Therefore the request is, that you understand my post, and accept that you have three well-used denials, and in order to address them, you have to be able to put those denials aside, and implement Codd's words to the letter, without diverging on the basis of some weird interpretation of the spirit.
Next, in order for me to type less words in explanation, could you please answer: when you implement Codd's tables (we know you are not following his words, you do not have his Fig 3(b) ), do you have RFS 1, RFS 5, or something in-between ?
I have this filed under "don't care" because even
> today there's no model for databases comparable to the relational
> model.
Of course.
> > > It does take some work to read Codd's 1970 paper while trying to
> > > embrace the technological perspective of his audience in the days of
> > > punch cards and drum memory.
> >
> > Nonsense.
> ...
> > In 1976, when I took my first job in a computer service bureau, as an
> > apprentice programmer, we had no drums, no punched cards. We had a
> > machine with one disk (for loading the o/s and programs, not for
> > data), and eight mag tapes (for data).
>
> You arrived a little ahead of me. Doubtless you remember some things
> I've only read about.
>
> In 1976, though, you were already 6 years in, and there were still
> plenty of punch cards around. I programmed with them in college after
> that. When I arrived at work in 1982, we had CICS and 3270 terminals,
> but they had only arrived two years before. My mother in the mid-70s
> programmed on punch cards, too. (One compile per day, taken to the
> computer and back the the unusual RJE mechanism known as a "station
> wagon").
I remember it well. In college, where we also had evening classes for "punch card operators", we used to write our programs on 80-column sheets, which the PC operators would type onto PCs (that was part of their practical), which we would then take to the computer operators, who would compile it overnight, and we would pick up the results in the morning. The big deal was to stay in the computer operations area, to check that the compile worked, such that we could throw out the PCs at the operations room, and save ourselves the effort of carrying the box of PCs around. For exam programs, we were given a maximum of three compiles.
In the US, most toll highways issued PCs at every on-ramp, which were made from recycled PCs, which you submitted to a teller at every off-ramp, until at least 1990 IIRC.
> But, if you thought I meant punch cards were used for
> data storage, no, sorry. I was being allusory.
>
> Granted, "drum memory" is an exaggeration, but not much. The big IBM
> 360 machine sold in 1968 came with 1-4 MB core memory, but many came
> with much less.
Yes. Our 360 had core. That you could see it with the naked eye. Those little magnets NEVER failed. Actually, the HP-2000 had the same. It was the HP-3000 that had IC memory, no core.
360/CICS lived on well into the 90's. You will not believe how many are still running in Aussie and American banks. I have to write transports to/from them.
> It's very easy to imagine people in IT management in those days whose
> knowledge of computer science was nil and whose understanding of
> programming was limited to whatever IBM classes the firm had sent them
> to.
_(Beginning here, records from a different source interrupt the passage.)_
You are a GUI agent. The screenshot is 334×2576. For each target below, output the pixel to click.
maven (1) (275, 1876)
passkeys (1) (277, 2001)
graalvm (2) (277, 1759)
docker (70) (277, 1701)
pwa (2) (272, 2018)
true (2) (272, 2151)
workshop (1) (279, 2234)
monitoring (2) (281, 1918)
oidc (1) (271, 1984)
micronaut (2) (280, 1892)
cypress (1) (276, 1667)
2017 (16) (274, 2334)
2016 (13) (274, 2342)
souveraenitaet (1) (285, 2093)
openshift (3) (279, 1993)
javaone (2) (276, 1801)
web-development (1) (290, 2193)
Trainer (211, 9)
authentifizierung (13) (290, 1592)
No need to imagine them, in fact, because I worked with and under
> some of them. Hurrah for Syncsort [TM]. But it does take some work to
> try to read Codd's paper through their perspective.
>
> > > Codd certainly knew that a tree is a kind of DAG.
> >
> > No. He was a strong proponent of a single Large Shared Data Bank, the
> > classic single-version-of-the-truth. The tree is the hierarchy, the
> > tree is the Relational hierarchy. In a single location. Not a DAG
> > at all. Distributed databases are for the birds, and a DAG is just
> > the latest flavour of birdseed.
>
> I think you did not take my meaning: directed acyclic graph. I can't
> account for your answer otherwise.
I thought you meant, and my previous comments relate to, MS Database Availability Group.
Yes, Codd certainly knew that a tree is a kind of DAG.
But that means you understand something that you claim to not understand. More, later.
> > > I don't know what "normalized [before] RM" refers to,
> >
> > Do you understand that DRY, Agile, etc, is Normalisation for a
> > program ?
>
> If you say so. Not Agile, which is just methodology fetish.
True. Normalisation is the "big secret" behind Agile, DAD. Ambler could not call it Normalisation, because he spent two decades decrying it, propagating the myth that "de-normalisation improves performance."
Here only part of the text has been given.